▶ **Task statement**:
For each line in the data below that has the word "Drive", copy that line.

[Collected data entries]
══════
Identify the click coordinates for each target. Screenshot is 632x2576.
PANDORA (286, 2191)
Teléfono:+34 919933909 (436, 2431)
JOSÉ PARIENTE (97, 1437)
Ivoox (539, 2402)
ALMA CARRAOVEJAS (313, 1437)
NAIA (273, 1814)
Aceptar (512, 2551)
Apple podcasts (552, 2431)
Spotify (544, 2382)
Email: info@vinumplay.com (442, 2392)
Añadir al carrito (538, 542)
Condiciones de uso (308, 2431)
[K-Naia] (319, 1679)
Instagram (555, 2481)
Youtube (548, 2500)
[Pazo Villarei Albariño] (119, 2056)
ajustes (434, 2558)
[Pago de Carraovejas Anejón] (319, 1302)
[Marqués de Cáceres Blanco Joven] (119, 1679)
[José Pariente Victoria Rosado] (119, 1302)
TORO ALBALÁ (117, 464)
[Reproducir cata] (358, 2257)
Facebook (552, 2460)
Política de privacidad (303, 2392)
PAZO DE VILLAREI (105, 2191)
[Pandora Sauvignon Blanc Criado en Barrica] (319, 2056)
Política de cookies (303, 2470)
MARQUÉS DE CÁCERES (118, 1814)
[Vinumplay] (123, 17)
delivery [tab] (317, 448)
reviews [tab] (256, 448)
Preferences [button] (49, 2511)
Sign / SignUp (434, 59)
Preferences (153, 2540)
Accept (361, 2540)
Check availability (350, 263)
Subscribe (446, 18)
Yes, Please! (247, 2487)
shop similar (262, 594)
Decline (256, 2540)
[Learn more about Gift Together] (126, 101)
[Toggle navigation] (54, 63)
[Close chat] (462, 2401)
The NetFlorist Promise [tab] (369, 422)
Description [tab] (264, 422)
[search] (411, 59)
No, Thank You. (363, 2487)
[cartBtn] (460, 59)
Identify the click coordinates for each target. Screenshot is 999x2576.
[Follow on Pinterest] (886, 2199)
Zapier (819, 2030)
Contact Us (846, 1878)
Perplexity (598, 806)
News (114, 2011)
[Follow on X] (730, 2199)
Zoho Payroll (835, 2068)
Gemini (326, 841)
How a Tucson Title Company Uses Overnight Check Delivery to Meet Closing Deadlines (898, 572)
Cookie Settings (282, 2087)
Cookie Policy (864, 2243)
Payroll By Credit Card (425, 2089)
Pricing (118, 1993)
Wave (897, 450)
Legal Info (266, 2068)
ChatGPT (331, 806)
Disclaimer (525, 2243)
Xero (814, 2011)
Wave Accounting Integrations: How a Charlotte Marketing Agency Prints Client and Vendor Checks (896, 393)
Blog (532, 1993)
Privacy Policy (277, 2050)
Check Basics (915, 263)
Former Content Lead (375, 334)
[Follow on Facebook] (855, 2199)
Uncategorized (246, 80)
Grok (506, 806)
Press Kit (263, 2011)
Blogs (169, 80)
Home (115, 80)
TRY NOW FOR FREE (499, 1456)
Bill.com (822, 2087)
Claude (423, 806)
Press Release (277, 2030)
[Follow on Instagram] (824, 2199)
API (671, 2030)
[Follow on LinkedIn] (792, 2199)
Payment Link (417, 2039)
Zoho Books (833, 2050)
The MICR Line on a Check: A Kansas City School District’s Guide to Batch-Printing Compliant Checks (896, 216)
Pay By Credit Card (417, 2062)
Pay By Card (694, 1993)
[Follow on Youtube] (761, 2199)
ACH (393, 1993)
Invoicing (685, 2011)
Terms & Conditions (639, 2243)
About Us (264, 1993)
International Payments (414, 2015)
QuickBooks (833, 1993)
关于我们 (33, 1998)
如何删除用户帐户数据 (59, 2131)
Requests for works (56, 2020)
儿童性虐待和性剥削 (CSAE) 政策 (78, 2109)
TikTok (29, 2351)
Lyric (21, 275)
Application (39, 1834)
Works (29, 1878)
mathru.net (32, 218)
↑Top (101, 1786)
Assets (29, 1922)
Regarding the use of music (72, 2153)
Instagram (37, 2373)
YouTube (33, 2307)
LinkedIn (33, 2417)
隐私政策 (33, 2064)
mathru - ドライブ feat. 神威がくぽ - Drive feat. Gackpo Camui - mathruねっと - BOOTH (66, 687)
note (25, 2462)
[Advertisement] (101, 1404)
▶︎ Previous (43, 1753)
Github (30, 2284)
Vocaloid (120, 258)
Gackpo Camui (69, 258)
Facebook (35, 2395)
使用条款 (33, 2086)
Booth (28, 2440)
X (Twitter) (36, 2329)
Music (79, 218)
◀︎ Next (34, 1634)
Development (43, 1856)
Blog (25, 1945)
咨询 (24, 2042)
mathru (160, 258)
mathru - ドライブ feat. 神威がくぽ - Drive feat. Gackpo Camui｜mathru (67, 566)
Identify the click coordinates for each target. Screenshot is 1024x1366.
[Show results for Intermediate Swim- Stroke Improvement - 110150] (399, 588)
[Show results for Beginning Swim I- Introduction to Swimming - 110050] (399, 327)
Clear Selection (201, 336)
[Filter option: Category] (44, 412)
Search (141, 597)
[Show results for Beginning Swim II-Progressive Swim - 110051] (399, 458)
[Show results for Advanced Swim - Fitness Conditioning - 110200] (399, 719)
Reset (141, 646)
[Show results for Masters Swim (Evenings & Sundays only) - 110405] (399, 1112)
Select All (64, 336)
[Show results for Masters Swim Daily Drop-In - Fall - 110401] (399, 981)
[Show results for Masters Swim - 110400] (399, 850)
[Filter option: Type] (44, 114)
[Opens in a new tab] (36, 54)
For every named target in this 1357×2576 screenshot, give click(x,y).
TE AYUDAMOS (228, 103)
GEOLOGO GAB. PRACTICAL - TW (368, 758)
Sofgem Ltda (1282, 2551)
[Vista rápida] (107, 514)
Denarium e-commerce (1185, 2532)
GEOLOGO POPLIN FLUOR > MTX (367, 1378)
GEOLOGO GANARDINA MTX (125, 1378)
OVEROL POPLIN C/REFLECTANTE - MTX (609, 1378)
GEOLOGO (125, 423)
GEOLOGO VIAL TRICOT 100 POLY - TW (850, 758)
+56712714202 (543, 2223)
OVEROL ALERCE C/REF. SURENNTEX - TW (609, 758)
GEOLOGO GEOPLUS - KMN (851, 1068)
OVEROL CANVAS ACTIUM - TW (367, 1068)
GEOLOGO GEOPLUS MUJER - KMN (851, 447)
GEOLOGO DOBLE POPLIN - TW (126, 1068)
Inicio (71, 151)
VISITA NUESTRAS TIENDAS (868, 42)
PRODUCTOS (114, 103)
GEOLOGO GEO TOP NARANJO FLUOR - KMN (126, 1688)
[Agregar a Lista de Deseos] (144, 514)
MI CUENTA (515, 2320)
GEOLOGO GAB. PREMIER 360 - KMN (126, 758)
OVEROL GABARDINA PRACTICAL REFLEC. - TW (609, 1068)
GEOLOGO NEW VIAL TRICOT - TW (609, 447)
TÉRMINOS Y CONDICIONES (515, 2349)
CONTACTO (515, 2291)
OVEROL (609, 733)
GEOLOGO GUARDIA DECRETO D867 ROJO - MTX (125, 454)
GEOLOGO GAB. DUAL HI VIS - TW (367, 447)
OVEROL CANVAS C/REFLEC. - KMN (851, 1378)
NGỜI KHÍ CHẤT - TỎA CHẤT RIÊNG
══════
▶ **Problem solution**:
mathru - ドライブ feat. 神威がくぽ - Drive feat. Gackpo Camui - mathruねっと - BOOTH (66, 687)
mathru - ドライブ feat. 神威がくぽ - Drive feat. Gackpo Camui｜mathru (67, 566)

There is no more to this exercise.